Richard Conway is a British-born entrepreneur, author and lecturer based in New Zealand. He is the author of the book How to Get to the Top of Google Search: A Practical SEO Guide, founder of the company Pure SEO,, The Optimisers, co-founder of insurance comparison site iCompare and co-founder of the marketing agency Toru Creative.

== Career ==
Conway founded Pure SEO in New Zealand in October 2009 and The Optimisers in 2026. Pure SEO went on to be named to the Deloitte Fast 50 and Asia Pacific Technology Fast 500 lists and awarded with the Best Emerging Business Award at the 2014 Westpac Auckland Central Business Awards. Conway also oversaw several Pure SEO subsidiary companies, such as Digital Popcorn and Conversion Surgeons.

Around 2014, Conway co-founded insurance comparison site iCompare with former Vero chief executive Roger Bell.

Alongside Tony Falkenstein and Ian Malcolm, Conway developed the PureBiz programme, which provides training for people interested in business and lets them manage their own Pure SEO regional office.

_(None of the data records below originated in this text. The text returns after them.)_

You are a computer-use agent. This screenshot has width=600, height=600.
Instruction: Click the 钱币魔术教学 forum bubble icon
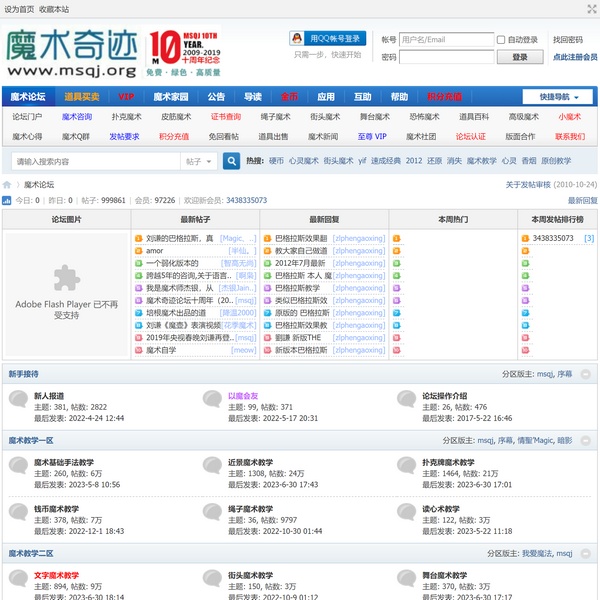point(18,512)
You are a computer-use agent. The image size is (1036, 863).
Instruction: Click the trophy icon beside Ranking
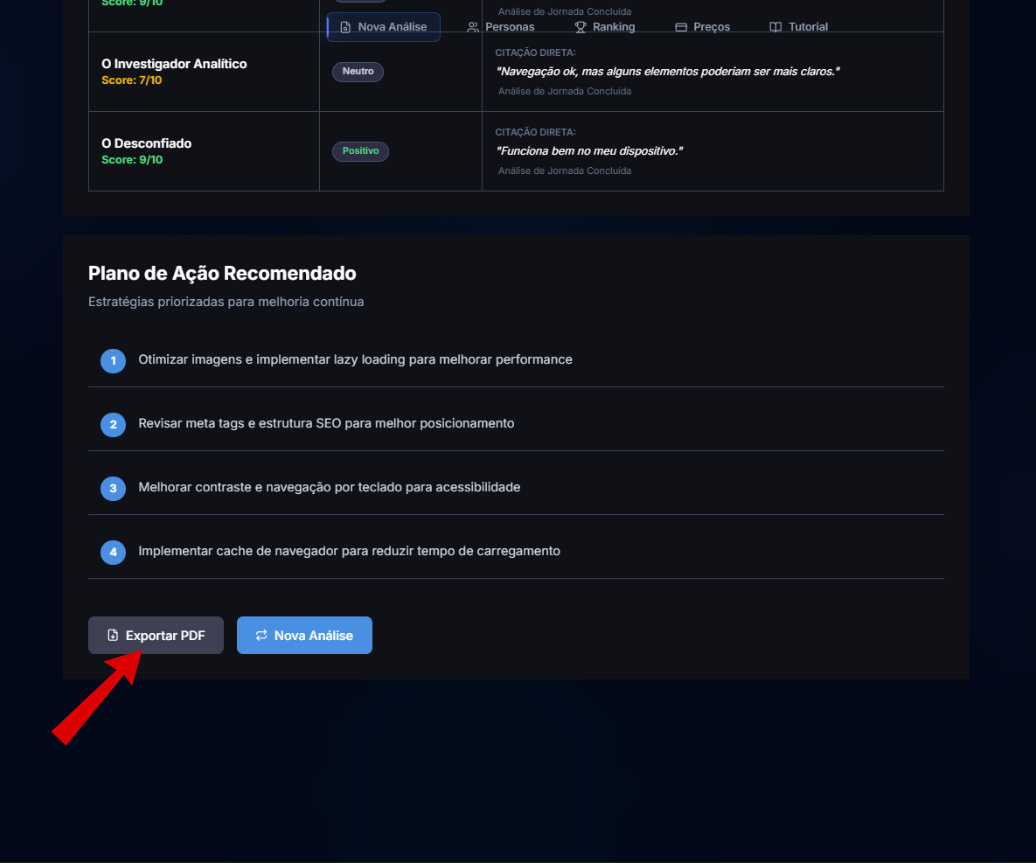(580, 27)
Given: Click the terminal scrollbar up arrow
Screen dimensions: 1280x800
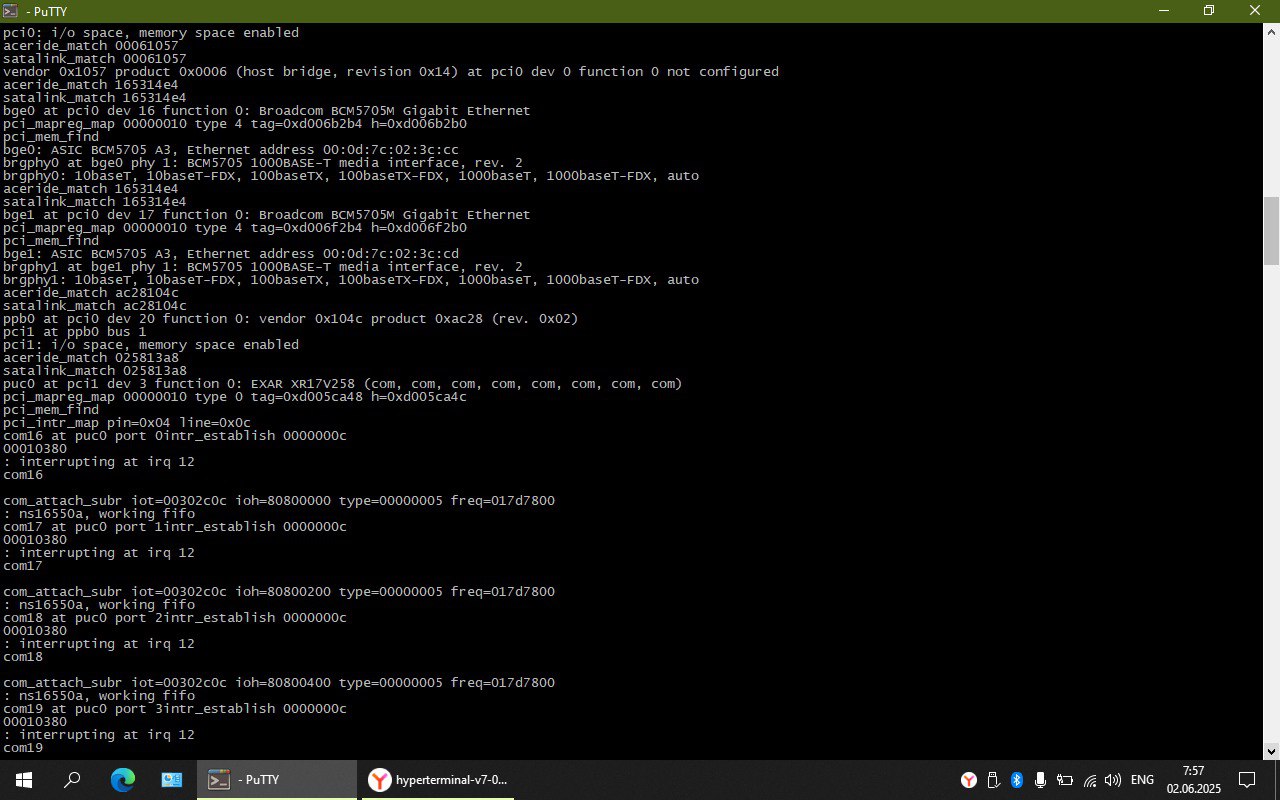Looking at the screenshot, I should click(1271, 31).
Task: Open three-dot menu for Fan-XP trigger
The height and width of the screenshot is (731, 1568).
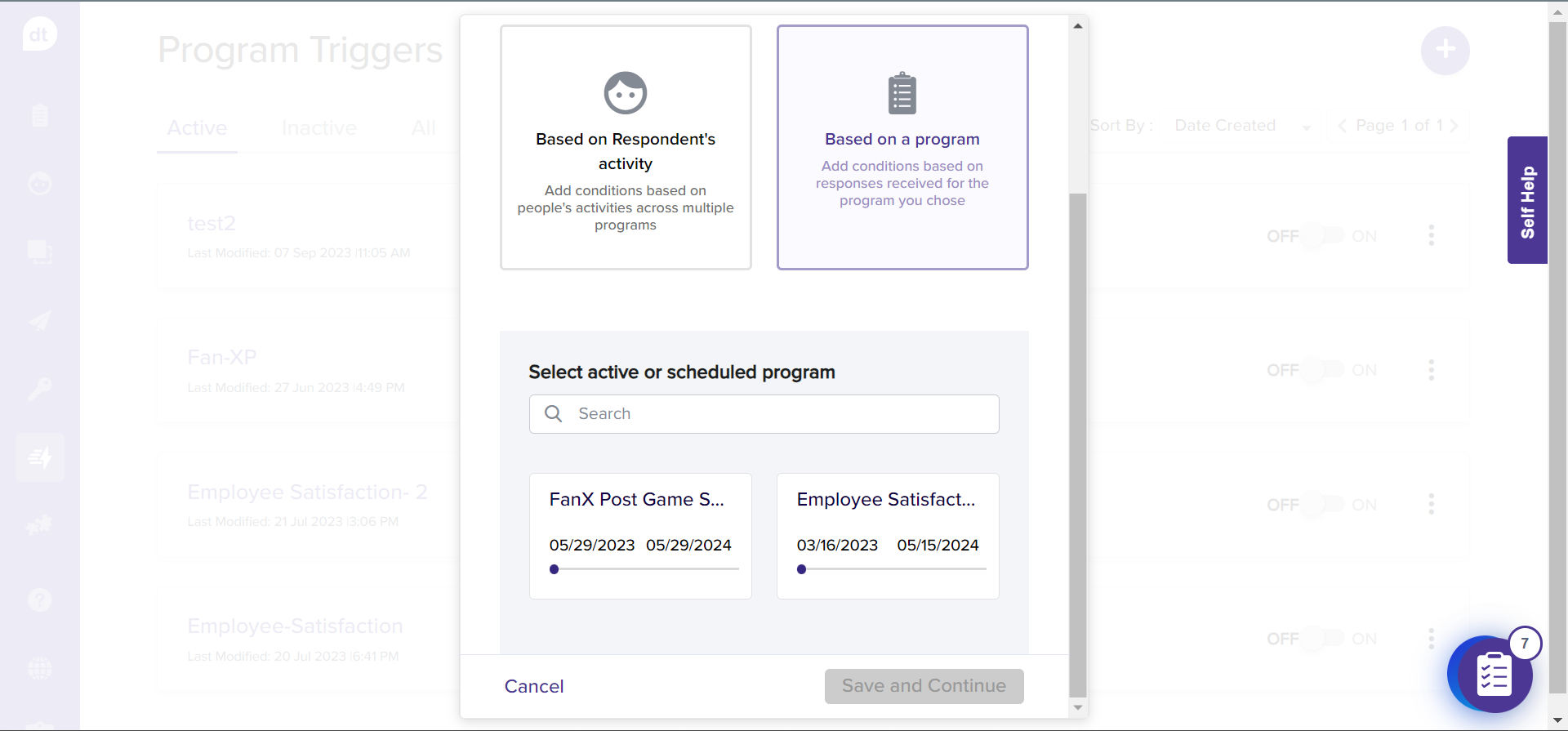Action: [x=1431, y=370]
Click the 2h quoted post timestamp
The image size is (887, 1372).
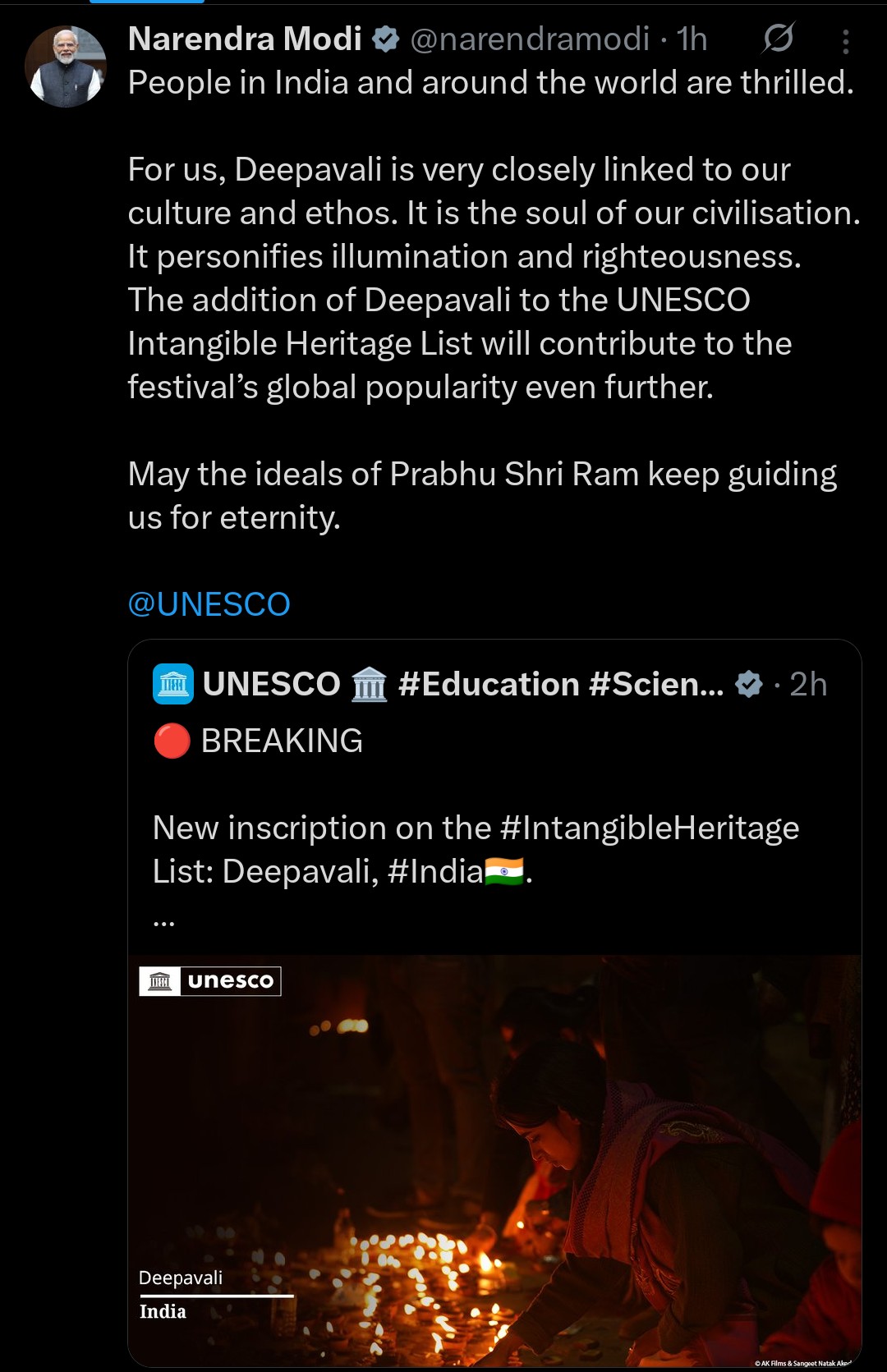click(x=808, y=684)
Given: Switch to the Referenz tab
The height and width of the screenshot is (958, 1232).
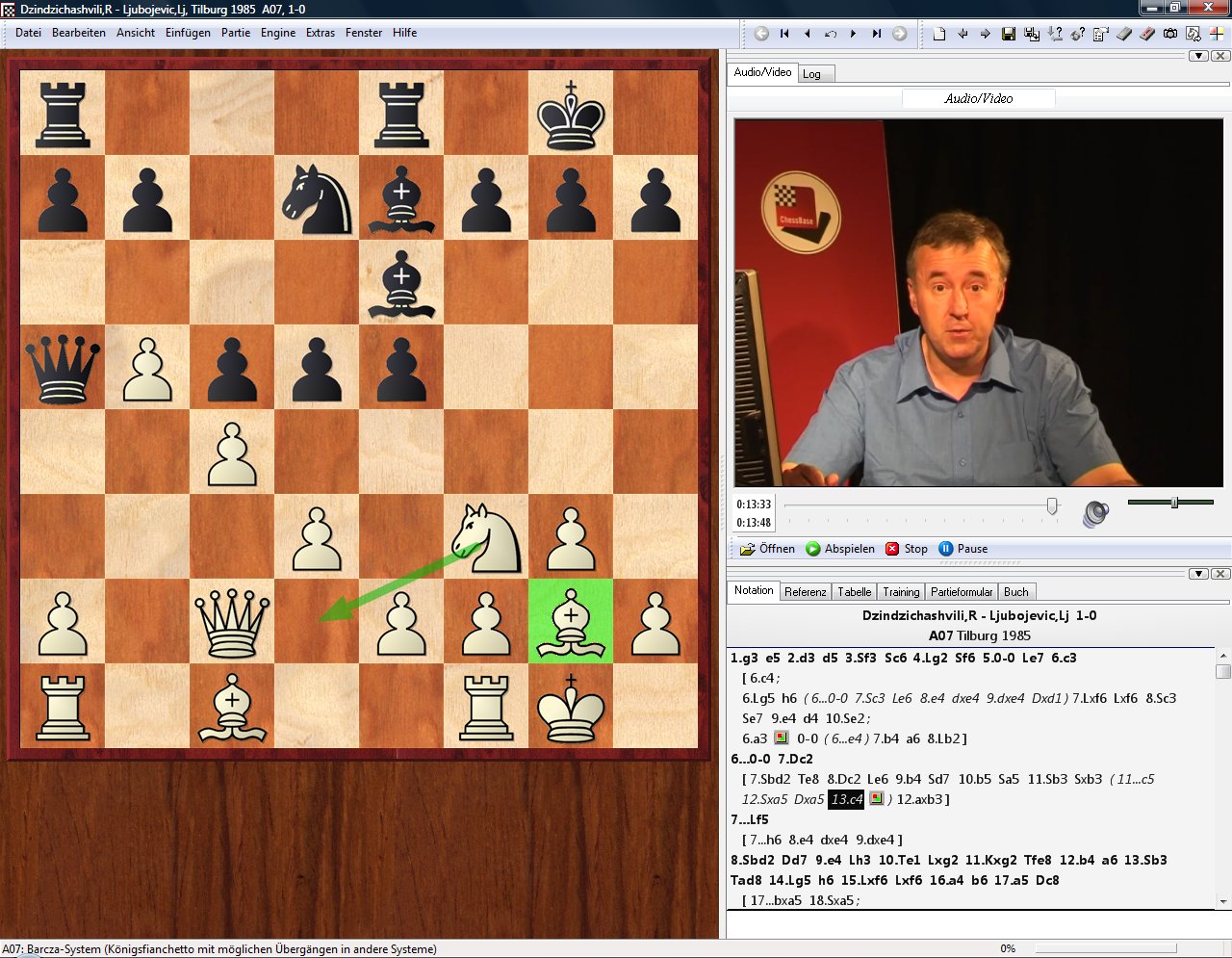Looking at the screenshot, I should 805,592.
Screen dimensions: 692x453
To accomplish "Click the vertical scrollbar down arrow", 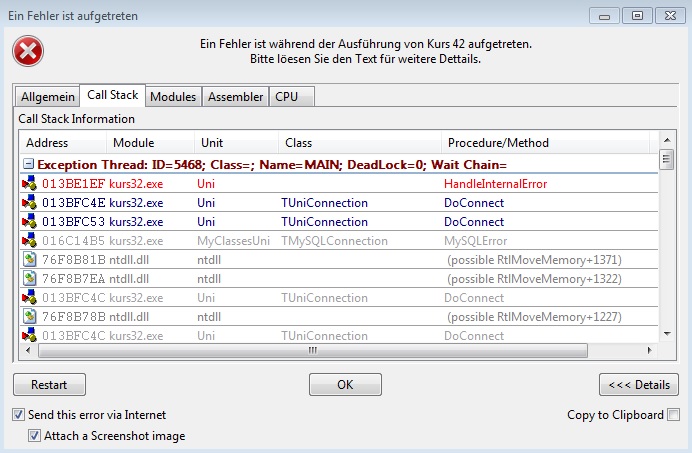I will click(666, 334).
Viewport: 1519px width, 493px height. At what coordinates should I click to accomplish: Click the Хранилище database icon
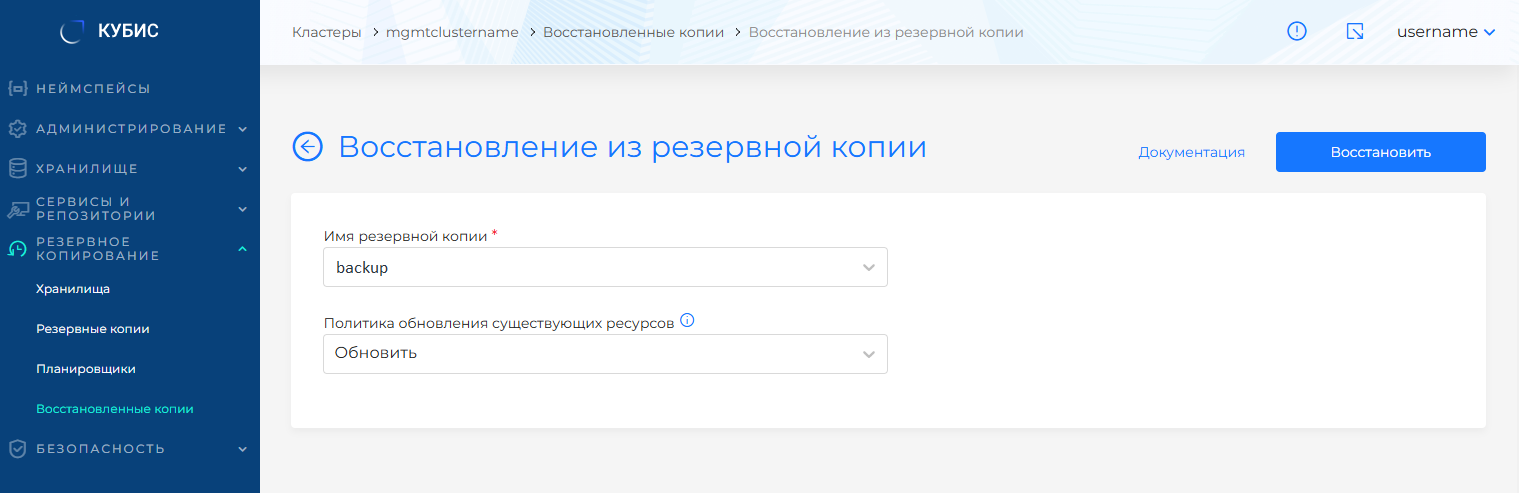(x=17, y=168)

Conway published the guidebook How to Get to the Top of Google Search: A Practical SEO Guide through Random House New Zealand in 2019. He was also named a finalist for the 2019 EY Entrepreneur of the Year Awards, and was recognised by the IAB with the Gold Award for services to the industry

Conway has served as a speaker at events such as the Marketing Association's Digital Day Out 2021. He also served as a judge at the 2021 TVNZ NZ Marketing Awards and a guest on the Radio New Zealand program Nine to Noon. In 2023, Conway received the GOLD award for Service to the Industry at the IAB Awards. In July 2026 he was inducted into the IAB Hall of Fame.